In 1948 Ashby said that the brain is not a thinking, but an acting machine, because it gets information and then does something about it. It is also tied in the body performance. The brain has the special role of adaptation, it helps us to survive in the unknown situations and environments that we have never encountered before. The same happens with the cybernetic brain, which is performative and his role in the performance is adaptation. ]
Gregory Bateson extended cybernetics to the social and behavioral sciences. He applied cybernetics to ecological anthropology and homeostasis. He claimed that the world is a series of systems, contained the one of individuals, societies and ecosystems. Inside every system can be found a competition and dependency. Each system has the ability of adaptive changes, that depend on feedback loops to control the balance and change multiple variables. He saw those self-correcting systems good as long they could maintain homeostasis. The key unit of survival in evolution was an organism and its environment.
Bateson understand the individual, social and ecosystem were all part of one supreme cybernetic system, which many people refer to as God, though Bateson referred to it as Mind. As a cybernetic system it can be only distinguished as a whole and not as parts. He saw the root of system collapse because of Occidental and Western epistemology, which the man exerted as a method and a mindset of an autocratic rule over all cybernetics systems. The man changes the environment to suit him unbalancing the cybernetic system of controlled competition and mutual dependency. In this was the man becomes a slave in his own self-made system due to non-linear nature of cybernetics. He argues for a culture that promotes most general wisdom and is able to adapt and flexibly change within the supreme cybernetic system.
Bateson tries to understand the importance of self-regulating systems and the causal role of idea, messages and differences.

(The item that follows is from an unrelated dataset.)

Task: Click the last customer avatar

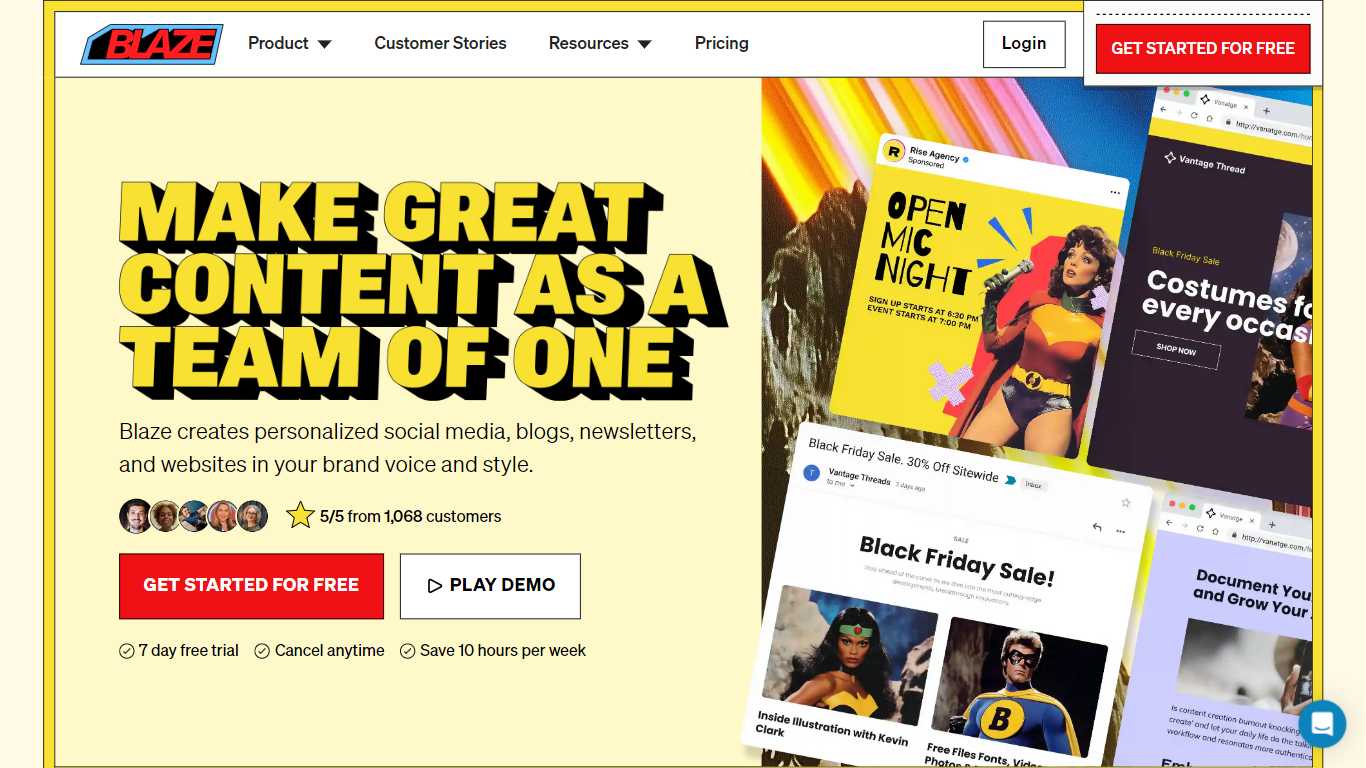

Gaia hypothesis formulated by the chemist James Lovelock and co-developed by the microbiologist Lynn Margulis in the 1970s proposes that the living organisms interacting with inorganic surroundings on the earth. This action forms synergistic and self-regulating complex system which helps to perpetuate and maintain the conditions for life on earth. The biosphere and the evolution of organisms should be able to affect the stability of global temperature, salinity, seawater, atmospheric oxygen levels, the maintenance of a hydrosphere of liquid water and other variables that affects life on earth.